## What is required
Write each line of the rows below as a JSON list of strings, one string per line, skipping blank lines.

## Records from a dataset
•••••

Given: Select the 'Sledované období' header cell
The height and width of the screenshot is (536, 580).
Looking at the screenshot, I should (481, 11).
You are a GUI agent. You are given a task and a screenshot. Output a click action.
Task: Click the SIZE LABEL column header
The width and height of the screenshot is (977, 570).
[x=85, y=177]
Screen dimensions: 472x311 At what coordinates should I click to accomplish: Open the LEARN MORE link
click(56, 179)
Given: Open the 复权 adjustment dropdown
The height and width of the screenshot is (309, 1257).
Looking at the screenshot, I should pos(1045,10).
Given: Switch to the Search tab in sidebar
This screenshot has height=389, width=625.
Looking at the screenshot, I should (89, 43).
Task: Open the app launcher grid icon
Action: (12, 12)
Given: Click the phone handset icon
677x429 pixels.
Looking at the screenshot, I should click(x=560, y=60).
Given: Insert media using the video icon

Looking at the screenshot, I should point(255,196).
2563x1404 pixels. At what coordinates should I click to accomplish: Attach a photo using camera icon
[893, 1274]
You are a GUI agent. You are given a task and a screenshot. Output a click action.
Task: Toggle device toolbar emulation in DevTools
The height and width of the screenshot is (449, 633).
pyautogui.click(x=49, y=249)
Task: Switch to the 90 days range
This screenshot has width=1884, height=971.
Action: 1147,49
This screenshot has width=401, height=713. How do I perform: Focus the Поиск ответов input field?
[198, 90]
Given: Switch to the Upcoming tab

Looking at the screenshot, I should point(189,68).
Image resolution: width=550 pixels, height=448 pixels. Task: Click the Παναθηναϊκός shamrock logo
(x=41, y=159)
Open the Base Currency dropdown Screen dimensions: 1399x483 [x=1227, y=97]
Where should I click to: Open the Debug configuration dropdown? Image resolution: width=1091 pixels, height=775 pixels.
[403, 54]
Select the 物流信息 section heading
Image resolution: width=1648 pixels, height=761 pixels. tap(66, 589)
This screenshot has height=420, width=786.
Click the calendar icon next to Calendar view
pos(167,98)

•••••

## Output below
[
  "Given: Select the 'Sledované období' header cell",
  "The height and width of the screenshot is (536, 580).",
  "Looking at the screenshot, I should (481, 11).",
  "You are a GUI agent. You are given a task and a screenshot. Output a click action.",
  "Task: Click the SIZE LABEL column header",
  "The width and height of the screenshot is (977, 570).",
  "[x=85, y=177]",
  "Screen dimensions: 472x311 At what coordinates should I click to accomplish: Open the LEARN MORE link",
  "click(56, 179)",
  "Given: Open the 复权 adjustment dropdown",
  "The height and width of the screenshot is (309, 1257).",
  "Looking at the screenshot, I should pos(1045,10).",
  "Given: Switch to the Search tab in sidebar",
  "This screenshot has height=389, width=625.",
  "Looking at the screenshot, I should (89, 43).",
  "Task: Open the app launcher grid icon",
  "Action: (12, 12)",
  "Given: Click the phone handset icon",
  "677x429 pixels.",
  "Looking at the screenshot, I should click(x=560, y=60).",
  "Given: Insert media using the video icon",
  "Looking at the screenshot, I should point(255,196).",
  "2563x1404 pixels. At what coordinates should I click to accomplish: Attach a photo using camera icon",
  "[893, 1274]",
  "You are a GUI agent. You are given a task and a screenshot. Output a click action.",
  "Task: Toggle device toolbar emulation in DevTools",
  "The height and width of the screenshot is (449, 633).",
  "pyautogui.click(x=49, y=249)",
  "Task: Switch to the 90 days range",
  "This screenshot has width=1884, height=971.",
  "Action: 1147,49",
  "This screenshot has width=401, height=713. How do I perform: Focus the Поиск ответов input field?",
  "[198, 90]",
  "Given: Switch to the Upcoming tab",
  "Looking at the screenshot, I should point(189,68).",
  "Image resolution: width=550 pixels, height=448 pixels. Task: Click the Παναθηναϊκός shamrock logo",
  "(x=41, y=159)",
  "Open the Base Currency dropdown Screen dimensions: 1399x483 [x=1227, y=97]",
  "Where should I click to: Open the Debug configuration dropdown? Image resolution: width=1091 pixels, height=775 pixels.",
  "[403, 54]",
  "Select the 物流信息 section heading",
  "Image resolution: width=1648 pixels, height=761 pixels. tap(66, 589)",
  "This screenshot has height=420, width=786.",
  "Click the calendar icon next to Calendar view",
  "pos(167,98)"
]